May 1, 2009 — A selection of University of Virginia undergraduate engineering students presented research ranging from reducing sonic booms to aerodynamic design to interrupting the mutation of influenza viruses at a symposium held Wednesday in the Dome Room of the Rotunda.
"All of these presenters are doing work equal to that of graduate students," said James H. Lambert, a research professor in the Department of Systems and Information Engineering and the moderator of the 22nd annual Undergraduate Research and Design Symposium.
The students presented individually and in teams, using graphs and charts and photographs projected on a screen. An appreciative audience that ebbed and flowed with friends and family members filled rows of wooden chairs. A question-and-answer period followed each presentation, with queries coming from judges and spectators. When they were finished, the researchers received a round of applause.
"This is my third presentation, and it keeps me on my toes," said fourth-year systems engineering and environmental sciences major William Carson, who presented his research on a diagnostic device that indicates how cancerous prostate tissue should feel. "I want to sound convincing."
To sound convincing takes practice, as biomedical engineering majors Shokoufeh Dianat and Jenna Zhang found in preparing their presentation on influenza mutations.
"It takes a lot of rehearsal," Dianat said. "We even had to rehearse when we would click the button to change the picture."
The students said they had to learn how to mesh their presentation styles. Dianat said she tended to oversimplify details of the research when trying to get the central point across, whereas Zhang said she was a stickler for accurate detail, sometimes to the detriment of presenting a clear overview. But as they rehearsed their individual and joint presentations, they said, the process evolved. They came to understand each other's strengths and who should do what.
"Eventually we get into a groove, delegate tasks and get more efficient," Zhang said. "We complement each other."
They have also learned from each other.
"It’s a good experience to work with someone who is different from you," Zhang said. "You learn to think about something from a different perspective."
Their practice paid off. The duo placed first among five team presenters for their work
on how to disrupt the mutation of flu viruses.

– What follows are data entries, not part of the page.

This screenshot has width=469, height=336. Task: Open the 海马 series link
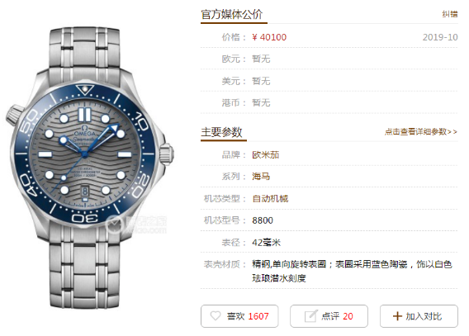pos(261,177)
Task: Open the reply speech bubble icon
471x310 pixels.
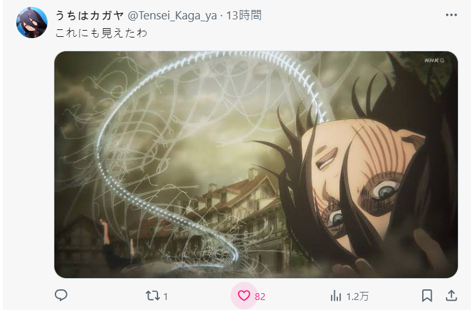Action: click(61, 295)
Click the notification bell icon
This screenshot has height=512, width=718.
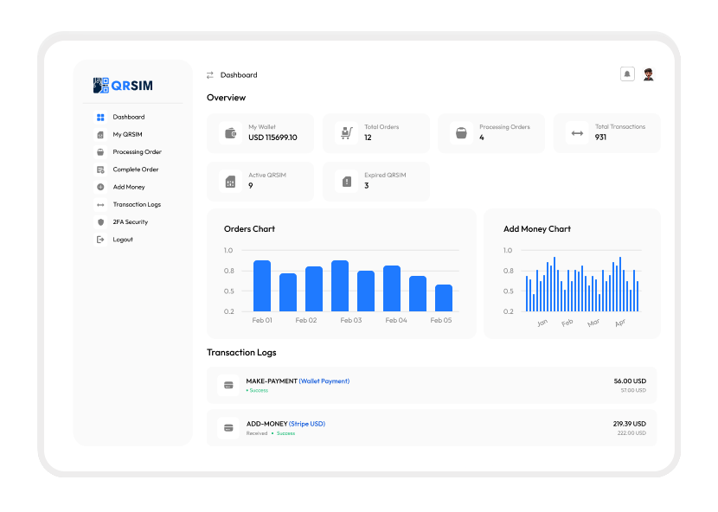(x=627, y=74)
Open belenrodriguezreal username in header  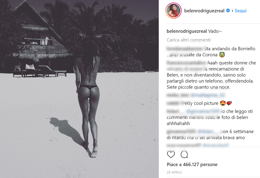coord(204,11)
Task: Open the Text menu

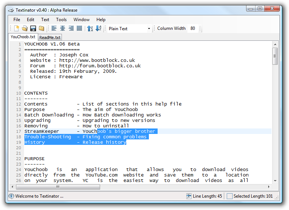Action: point(45,20)
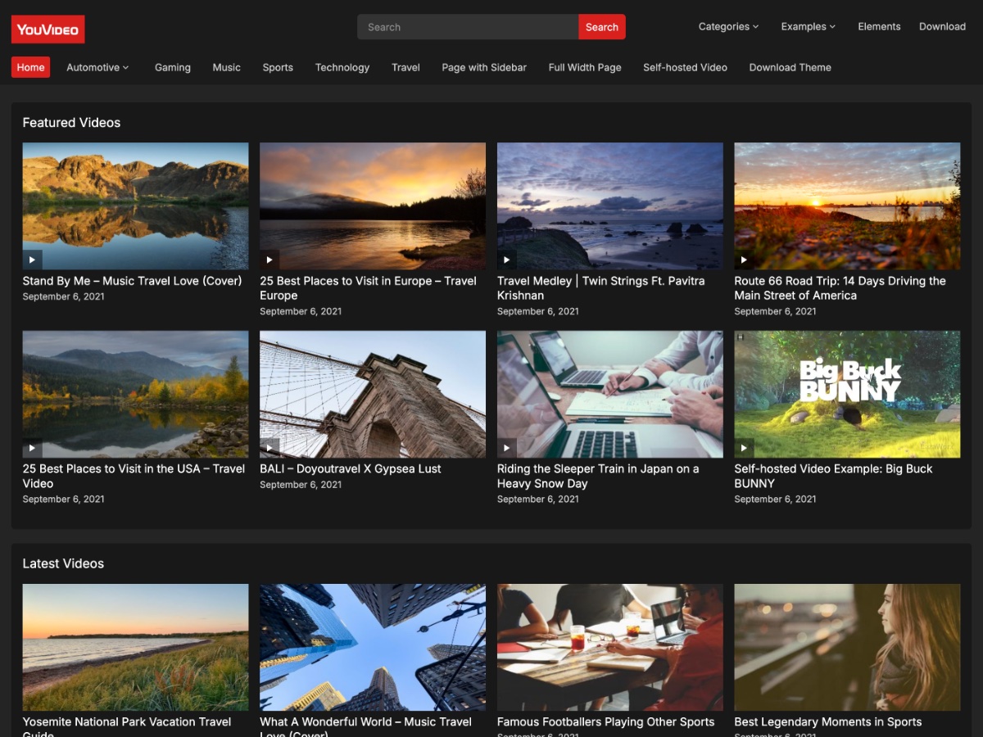Open the Categories dropdown
This screenshot has width=983, height=737.
coord(727,26)
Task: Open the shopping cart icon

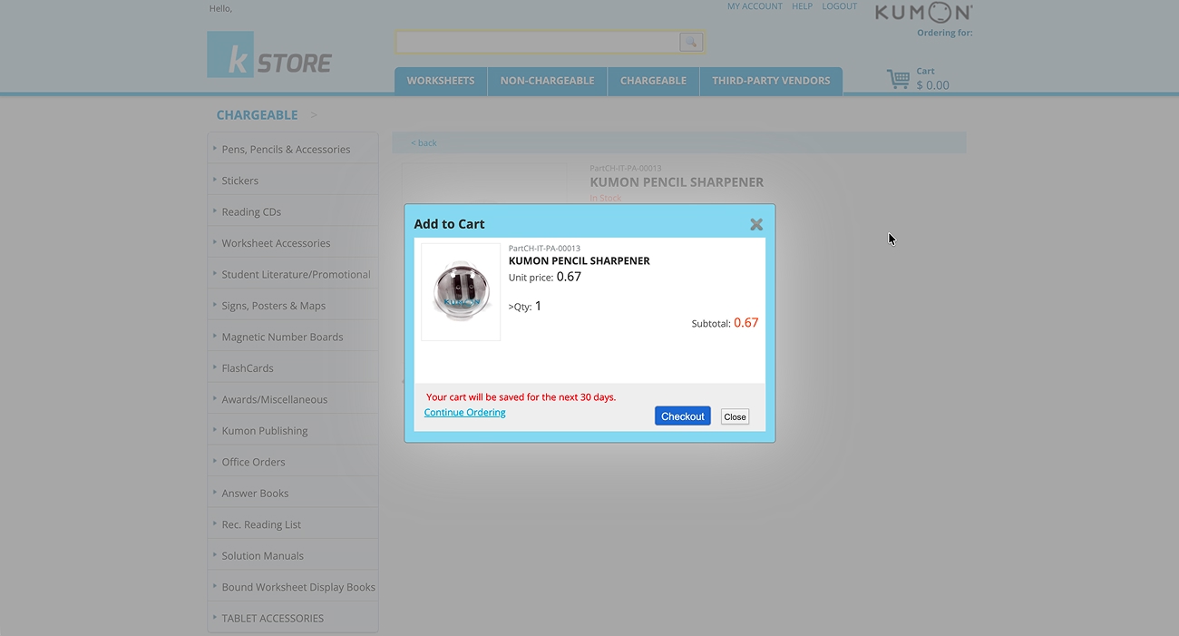Action: click(898, 79)
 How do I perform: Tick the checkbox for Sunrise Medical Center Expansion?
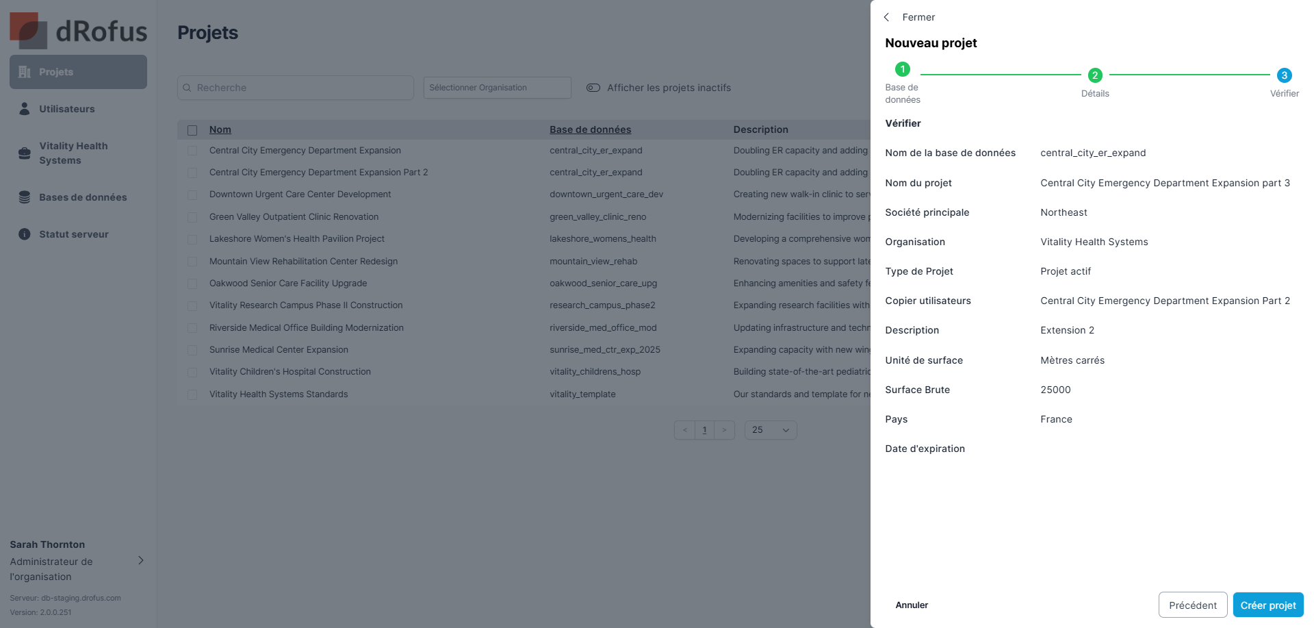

They acknowledged that the serendipitous headlines about recent H1N1 (swine) flu outbreaks gave their research added immediacy.
"This pandemic has me scared," Dianat admitted after their presentation. "I realize how poorly our vaccines are made and how quickly influenza mutates."
Zhang said the current flu carries elements of swine flu, avian flu and a strain of human flu, and it was proving more dangerous to age groups traditionally less affected, such as young adults.
James H. Aylor, dean of the School of Engineering and Applied Science, noted that the research presentations focused on real-world problems.
"It's always a pleasure to see that timely problems are being addressed and the truly innovative engineering solutions that are used," he said "The 2009 URDS represents another strong showing from our top undergraduate students in the 22-year history of this event."
Timothy E. Allen, assistant professor in the Department of Biomedical Engineering and chairman of the symposium committee, announced the winners of Wednesday's competition at a reception following the presentations. First-place winners received $500 and second-place winners netted $250.
The winner in the individual categories, out of seven finalists, was Jonathan Merrell, a biomedical engineering student who presented his research on "Stabilization of aortic aneurysms via delivery of ascorbic acid and retinoic acid through polymeric nanoparticles." The runner-up was Jesse Quinlan, an aerospace engineering student who presented research on "Minimization of sonic-boom via fuselage shaping for the preliminary design of a supersonic commercial aircraft."
The runners up in the team category were Linh Nguyen, Margaret Rush and Yihwa Yang, who presented their research on "Novel nanofibrous scaffolds with adipose-derived stem cells for tissue regeneration."
"All of the finalists gave outstanding presentations," Allen said. "The competition was especially close this year."